Long Roads and Short Tempers Part II is a piece of fiction for Species of Sundara: Elves, one of the supplements for Cities of Sundara, which is available in versions for 5th Edition and Pathfinder.
Valo stalked closer to the dark-haired elf, who had his back against the bar, his elbows resting on the dark wood. The elf took a last sip from his glass before he spoke.
“I will give you a single strike,” he said. “Make the most of it.”
Valo hesitated for just a moment. The elf’s steady gaze was placid as he waited. Then Valo shifted, and lunged forward. The knife was a blur as it streaked forward, but the elf tilted his head to one side. Rather than the butcher’s strike taking the elf through the eye, the blade barely grazed his cheek as it went past, leaving the butcher off-balance.
If Valo’s strike had been fast, what the elf did next happened quickly enough that none could say they saw it happen. The elf’s arm shot out, and his glass exploded against the side of Valo’s face.

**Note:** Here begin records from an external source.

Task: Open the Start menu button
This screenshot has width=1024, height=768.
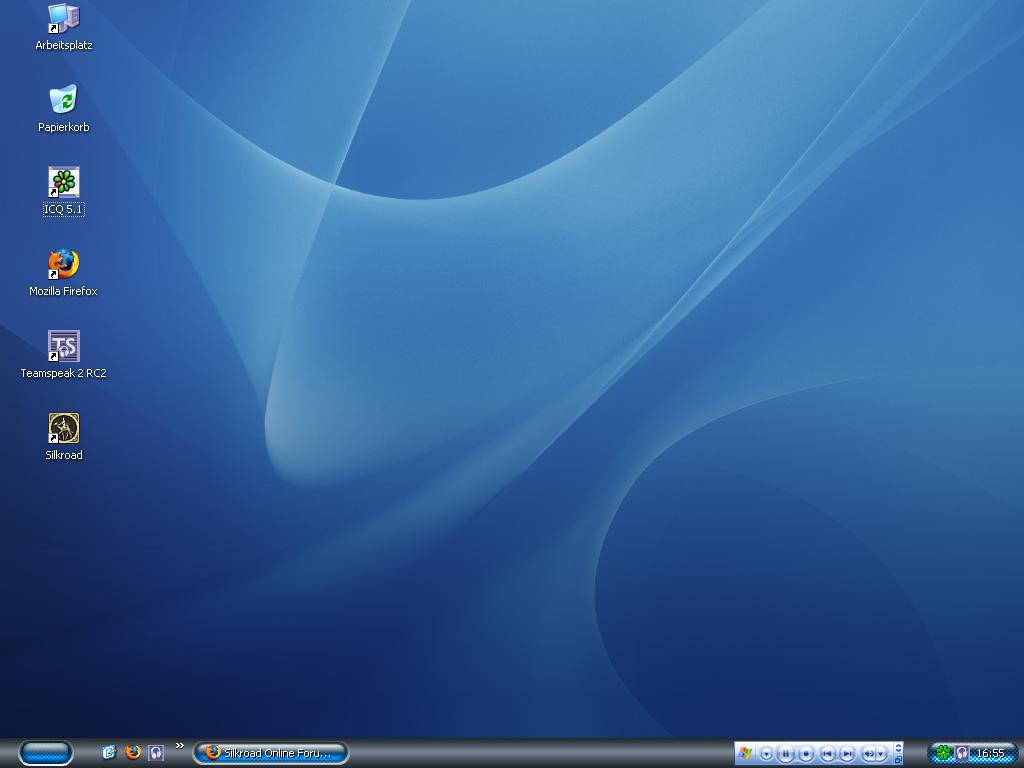Action: coord(46,752)
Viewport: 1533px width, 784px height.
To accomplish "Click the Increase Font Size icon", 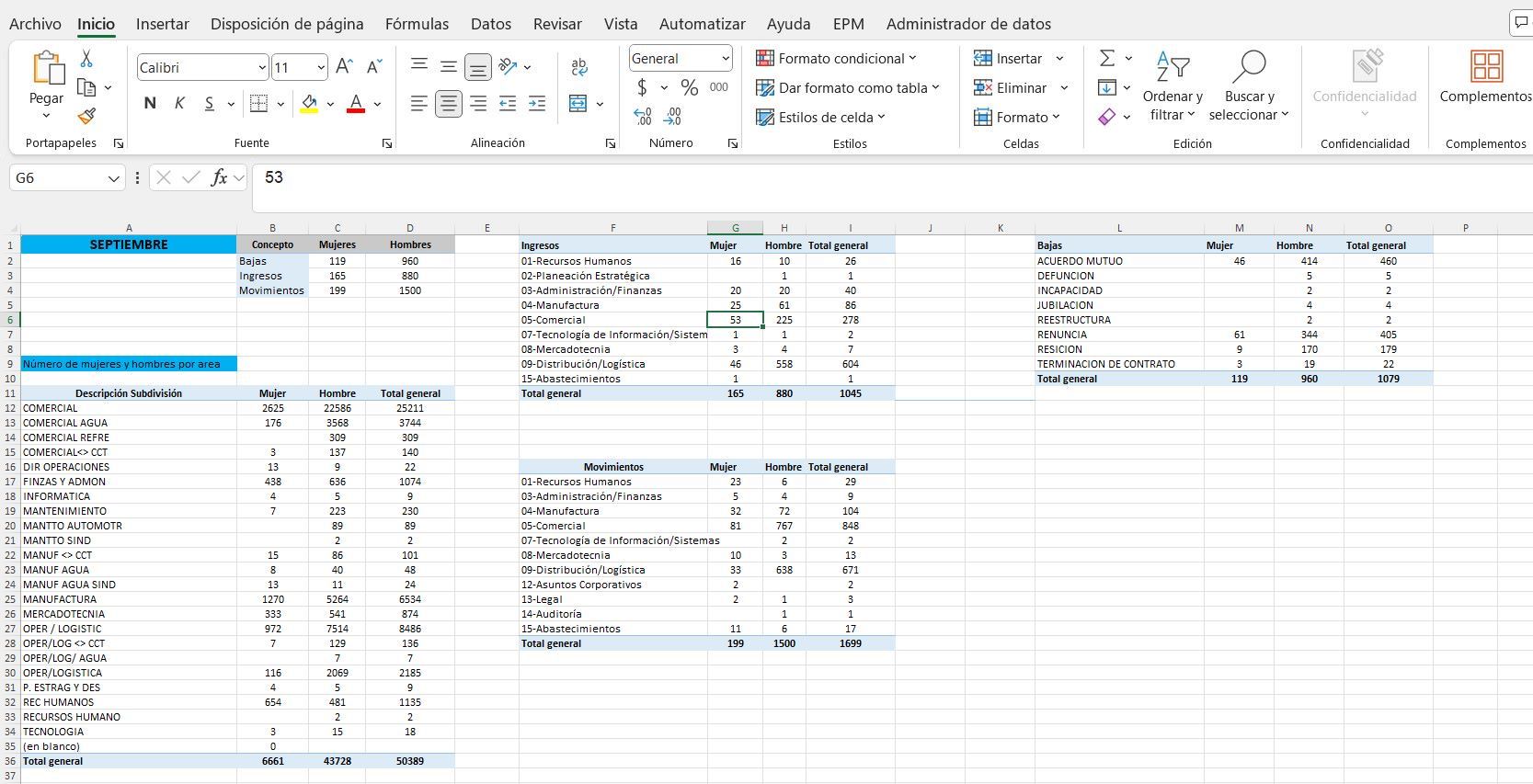I will [344, 67].
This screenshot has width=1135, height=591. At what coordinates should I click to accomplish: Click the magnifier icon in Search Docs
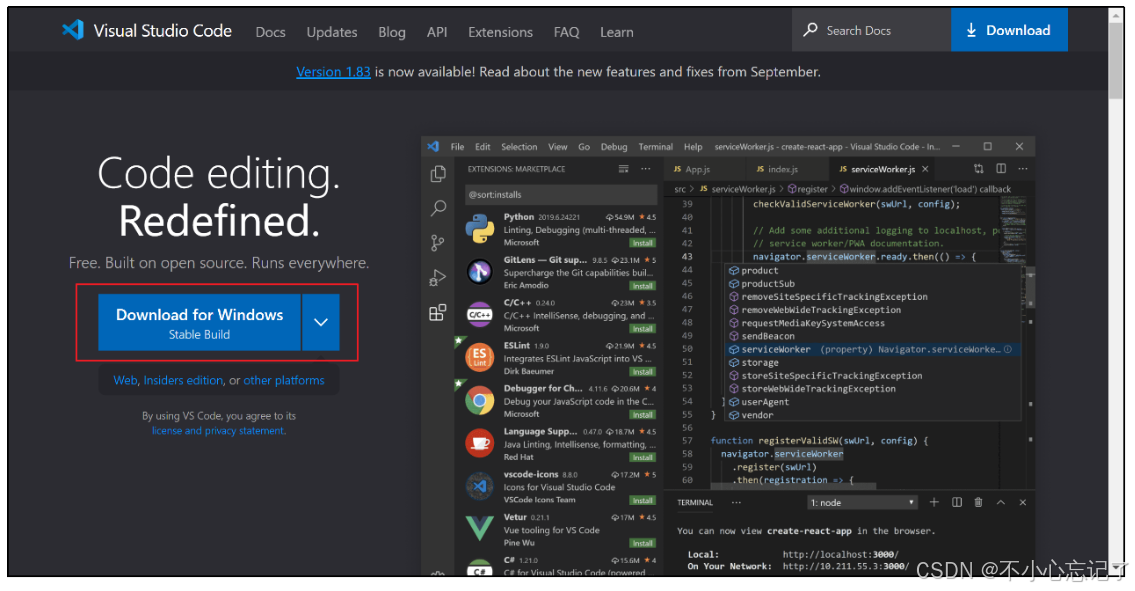[x=810, y=30]
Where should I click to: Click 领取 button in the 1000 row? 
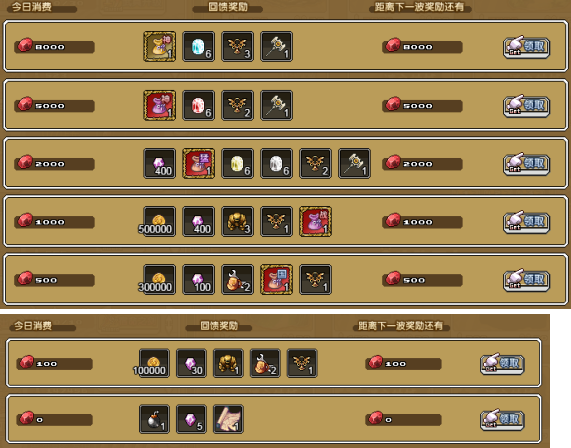527,222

Before the butcher could pull away, the elf snaked his arm around Valo’s, and twisted. A loud snap could be heard. Valo opened his mouth to scream, but the elf struck him in the throat. Gagging, blinded by broken glass and wine, and barely able to breathe, Valo stumbled, and fell to the floor of the tavern.
The men who had come into the room with Valo stepped forward, but when the elf raised his head they stopped as one. A trickle of black blood had oozed down his cheek from the wound Valo had dealt, but it had already stopped. They had assumed Arumil’s companion was another of the Rhodann; a traveler and a wanderer. They had learned too late that was not the case. The elf with the gray eyes picked up Valo’s knife, and idly flipped it in the air, catching it by the blade.
“Arumil is a creature made of honor, and mercy,” the dark-haired elf said, and though he was looking down at Valo, he was clearly speaking to the room. With a flick of his wrist he flung the knife into the floor hard enough that it quivered. “I am not. It is only because my love has interceded on your behalf that you still draw breath.”
“Shan, please, no more,” Arumil said, stepping between the dark-haired elf and Valo. He put a hand to Shan’s wounded cheek, and turned his face to him. Shan pressed his forehead to Arumil’s for a moment, before raising his head to look at the room.
“Either take your friend away, or take up the knife,” Shan said.
The men around the room exchanged glances. They’d all seen the same thing. One by one they eased their hands away from their weapons, and approached the two elves the way they might approach a bear’s den. Two of them lifted Valo, careful of his dislocated arm, and stumbled with him out the door. The others followed one after another, walking backwards out of the tavern so they never took their eyes off of Shan. When they were all gone, the knife remained.
Shan patted Arumil on the shoulder, and then resumed his place at the bar. The room let out the breath it had been collectively holding. Shan smiled, and gestured with two fingers at Arumil.
“Go on,” he said. “You were just getting to the good part of the story.”